# Material for the task

>>>

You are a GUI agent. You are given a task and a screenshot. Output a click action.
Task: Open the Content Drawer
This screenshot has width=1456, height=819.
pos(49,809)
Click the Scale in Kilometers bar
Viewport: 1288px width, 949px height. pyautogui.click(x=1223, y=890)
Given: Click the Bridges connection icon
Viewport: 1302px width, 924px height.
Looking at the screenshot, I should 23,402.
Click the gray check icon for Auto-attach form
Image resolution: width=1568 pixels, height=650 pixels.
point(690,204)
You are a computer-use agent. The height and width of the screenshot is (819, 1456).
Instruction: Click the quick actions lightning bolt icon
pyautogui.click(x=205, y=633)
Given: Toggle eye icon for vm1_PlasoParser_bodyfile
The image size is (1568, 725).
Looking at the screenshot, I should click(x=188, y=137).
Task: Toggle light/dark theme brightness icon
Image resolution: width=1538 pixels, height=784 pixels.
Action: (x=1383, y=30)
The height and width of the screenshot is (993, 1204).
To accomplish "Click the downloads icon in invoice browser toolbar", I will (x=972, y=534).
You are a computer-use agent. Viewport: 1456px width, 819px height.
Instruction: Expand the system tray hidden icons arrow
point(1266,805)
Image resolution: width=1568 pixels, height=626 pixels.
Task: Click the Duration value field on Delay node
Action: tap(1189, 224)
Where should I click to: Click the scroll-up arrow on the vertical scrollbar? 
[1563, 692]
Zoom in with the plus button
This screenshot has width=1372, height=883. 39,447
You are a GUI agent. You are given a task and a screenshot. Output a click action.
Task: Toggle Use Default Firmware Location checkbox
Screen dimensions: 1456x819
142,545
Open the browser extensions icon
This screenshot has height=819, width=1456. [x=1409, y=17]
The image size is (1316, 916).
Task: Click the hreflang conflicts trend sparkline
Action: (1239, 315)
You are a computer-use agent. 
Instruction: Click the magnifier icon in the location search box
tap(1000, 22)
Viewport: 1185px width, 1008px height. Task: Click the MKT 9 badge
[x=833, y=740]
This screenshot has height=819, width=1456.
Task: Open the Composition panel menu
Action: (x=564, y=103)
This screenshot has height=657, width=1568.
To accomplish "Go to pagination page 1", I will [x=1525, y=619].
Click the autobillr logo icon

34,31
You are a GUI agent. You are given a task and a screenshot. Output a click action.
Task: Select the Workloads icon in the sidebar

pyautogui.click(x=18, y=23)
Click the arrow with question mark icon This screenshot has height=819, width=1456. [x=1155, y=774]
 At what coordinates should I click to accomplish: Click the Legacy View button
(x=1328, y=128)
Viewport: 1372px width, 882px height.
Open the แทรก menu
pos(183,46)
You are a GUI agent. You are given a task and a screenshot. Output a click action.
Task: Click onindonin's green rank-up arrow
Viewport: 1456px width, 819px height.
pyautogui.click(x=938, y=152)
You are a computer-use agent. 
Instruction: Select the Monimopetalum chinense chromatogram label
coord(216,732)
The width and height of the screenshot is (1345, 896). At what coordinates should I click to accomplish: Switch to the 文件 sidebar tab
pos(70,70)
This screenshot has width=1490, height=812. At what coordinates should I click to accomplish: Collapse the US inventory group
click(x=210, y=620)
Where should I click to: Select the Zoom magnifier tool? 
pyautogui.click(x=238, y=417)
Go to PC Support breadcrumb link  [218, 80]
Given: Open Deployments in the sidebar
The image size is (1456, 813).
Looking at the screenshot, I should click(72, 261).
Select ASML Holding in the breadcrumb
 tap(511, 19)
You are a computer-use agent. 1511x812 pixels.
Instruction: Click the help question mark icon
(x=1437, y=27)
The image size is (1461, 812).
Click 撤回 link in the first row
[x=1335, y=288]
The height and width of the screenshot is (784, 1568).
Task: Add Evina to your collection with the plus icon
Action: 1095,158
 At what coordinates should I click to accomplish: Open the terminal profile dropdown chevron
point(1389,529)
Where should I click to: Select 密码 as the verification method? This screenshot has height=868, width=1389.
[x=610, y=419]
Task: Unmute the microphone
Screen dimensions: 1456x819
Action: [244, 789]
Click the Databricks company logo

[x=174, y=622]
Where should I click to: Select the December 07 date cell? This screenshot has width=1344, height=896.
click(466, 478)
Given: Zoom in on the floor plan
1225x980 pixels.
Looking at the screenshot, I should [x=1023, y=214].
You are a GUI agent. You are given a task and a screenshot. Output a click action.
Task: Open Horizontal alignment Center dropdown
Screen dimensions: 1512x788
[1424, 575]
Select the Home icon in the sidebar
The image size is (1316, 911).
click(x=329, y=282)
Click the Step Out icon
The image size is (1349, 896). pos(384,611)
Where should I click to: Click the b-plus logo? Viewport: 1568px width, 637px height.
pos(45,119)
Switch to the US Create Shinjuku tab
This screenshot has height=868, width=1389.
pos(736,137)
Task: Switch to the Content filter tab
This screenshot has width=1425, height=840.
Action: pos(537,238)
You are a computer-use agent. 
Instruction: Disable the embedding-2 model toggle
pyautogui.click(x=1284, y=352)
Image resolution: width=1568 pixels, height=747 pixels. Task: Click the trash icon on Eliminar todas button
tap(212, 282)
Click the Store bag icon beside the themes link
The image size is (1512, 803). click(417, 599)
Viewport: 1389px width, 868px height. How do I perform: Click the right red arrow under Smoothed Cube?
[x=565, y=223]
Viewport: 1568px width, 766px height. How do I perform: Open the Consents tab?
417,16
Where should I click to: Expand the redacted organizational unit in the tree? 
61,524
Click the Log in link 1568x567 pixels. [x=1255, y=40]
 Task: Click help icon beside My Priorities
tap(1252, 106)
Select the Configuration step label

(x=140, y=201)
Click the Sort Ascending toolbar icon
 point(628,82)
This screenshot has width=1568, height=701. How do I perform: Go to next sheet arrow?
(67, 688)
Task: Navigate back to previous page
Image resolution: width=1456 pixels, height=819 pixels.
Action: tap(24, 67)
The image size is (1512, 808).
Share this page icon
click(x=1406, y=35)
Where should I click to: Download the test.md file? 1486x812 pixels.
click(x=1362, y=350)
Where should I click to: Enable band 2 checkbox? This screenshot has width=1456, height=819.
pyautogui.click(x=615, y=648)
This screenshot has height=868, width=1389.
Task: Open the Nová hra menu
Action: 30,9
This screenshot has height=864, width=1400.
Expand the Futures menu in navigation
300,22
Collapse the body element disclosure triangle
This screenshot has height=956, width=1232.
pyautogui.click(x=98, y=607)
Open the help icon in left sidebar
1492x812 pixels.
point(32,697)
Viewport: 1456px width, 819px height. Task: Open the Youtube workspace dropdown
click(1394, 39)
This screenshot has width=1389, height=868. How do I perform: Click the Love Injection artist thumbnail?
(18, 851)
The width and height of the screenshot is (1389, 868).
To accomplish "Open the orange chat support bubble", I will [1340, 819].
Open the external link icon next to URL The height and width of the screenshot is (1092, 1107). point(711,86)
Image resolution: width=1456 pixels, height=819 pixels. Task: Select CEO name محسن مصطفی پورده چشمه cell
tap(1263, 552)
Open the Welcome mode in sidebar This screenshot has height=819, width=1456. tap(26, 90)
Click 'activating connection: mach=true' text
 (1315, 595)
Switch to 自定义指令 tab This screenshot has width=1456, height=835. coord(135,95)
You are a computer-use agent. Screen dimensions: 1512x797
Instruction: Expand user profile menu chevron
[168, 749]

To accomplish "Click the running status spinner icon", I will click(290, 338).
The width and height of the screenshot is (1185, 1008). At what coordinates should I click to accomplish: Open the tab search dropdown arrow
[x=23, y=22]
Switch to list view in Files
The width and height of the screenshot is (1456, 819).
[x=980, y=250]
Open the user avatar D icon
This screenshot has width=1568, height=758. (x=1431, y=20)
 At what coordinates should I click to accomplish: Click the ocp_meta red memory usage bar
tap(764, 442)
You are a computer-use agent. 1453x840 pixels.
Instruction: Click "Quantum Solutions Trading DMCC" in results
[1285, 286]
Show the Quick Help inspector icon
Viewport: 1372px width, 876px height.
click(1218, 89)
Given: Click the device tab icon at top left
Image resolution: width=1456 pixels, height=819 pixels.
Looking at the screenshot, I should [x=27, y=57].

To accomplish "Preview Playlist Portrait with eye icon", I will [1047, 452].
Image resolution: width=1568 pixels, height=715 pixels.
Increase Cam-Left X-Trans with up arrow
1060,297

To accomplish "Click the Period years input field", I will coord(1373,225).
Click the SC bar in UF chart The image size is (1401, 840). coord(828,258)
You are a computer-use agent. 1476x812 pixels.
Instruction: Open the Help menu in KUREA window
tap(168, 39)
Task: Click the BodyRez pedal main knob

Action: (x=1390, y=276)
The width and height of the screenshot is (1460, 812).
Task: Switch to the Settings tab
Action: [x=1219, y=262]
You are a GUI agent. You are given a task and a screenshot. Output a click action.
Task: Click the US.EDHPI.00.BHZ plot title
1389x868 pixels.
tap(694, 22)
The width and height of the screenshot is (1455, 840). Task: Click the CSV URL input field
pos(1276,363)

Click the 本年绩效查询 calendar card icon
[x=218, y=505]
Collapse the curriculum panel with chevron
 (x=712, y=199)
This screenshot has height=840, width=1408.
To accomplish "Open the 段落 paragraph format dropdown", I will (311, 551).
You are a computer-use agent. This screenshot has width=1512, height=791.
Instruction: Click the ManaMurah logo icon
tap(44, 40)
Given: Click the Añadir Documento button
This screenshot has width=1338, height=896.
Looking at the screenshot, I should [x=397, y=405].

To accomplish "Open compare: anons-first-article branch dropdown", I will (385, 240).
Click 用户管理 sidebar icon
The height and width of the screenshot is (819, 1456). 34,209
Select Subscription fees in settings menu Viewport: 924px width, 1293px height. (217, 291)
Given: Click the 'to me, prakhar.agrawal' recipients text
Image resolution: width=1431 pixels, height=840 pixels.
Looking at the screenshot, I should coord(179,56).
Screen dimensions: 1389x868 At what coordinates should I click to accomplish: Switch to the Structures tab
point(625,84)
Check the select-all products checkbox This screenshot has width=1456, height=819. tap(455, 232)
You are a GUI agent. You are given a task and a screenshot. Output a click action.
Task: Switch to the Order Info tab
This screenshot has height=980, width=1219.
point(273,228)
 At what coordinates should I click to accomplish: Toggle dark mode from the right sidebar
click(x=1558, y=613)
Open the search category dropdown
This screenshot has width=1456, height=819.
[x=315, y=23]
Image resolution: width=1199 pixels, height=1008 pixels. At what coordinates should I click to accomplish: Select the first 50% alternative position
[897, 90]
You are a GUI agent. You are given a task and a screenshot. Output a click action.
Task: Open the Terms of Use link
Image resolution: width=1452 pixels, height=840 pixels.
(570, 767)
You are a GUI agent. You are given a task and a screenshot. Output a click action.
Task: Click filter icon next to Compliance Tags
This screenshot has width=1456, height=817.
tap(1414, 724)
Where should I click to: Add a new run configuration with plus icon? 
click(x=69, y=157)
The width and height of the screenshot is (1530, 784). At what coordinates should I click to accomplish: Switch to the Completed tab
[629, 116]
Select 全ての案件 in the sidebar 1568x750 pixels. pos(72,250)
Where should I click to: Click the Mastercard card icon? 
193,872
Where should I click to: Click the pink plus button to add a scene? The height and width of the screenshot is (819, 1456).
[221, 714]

<<<

# How to complete this task
Exactly the lines from the one containing "Where should I click to: Click the pink" through the end of the listing above, inclusive, are to be written out, and no others.

# Solved problem
Where should I click to: Click the pink plus button to add a scene? The height and width of the screenshot is (819, 1456).
[221, 714]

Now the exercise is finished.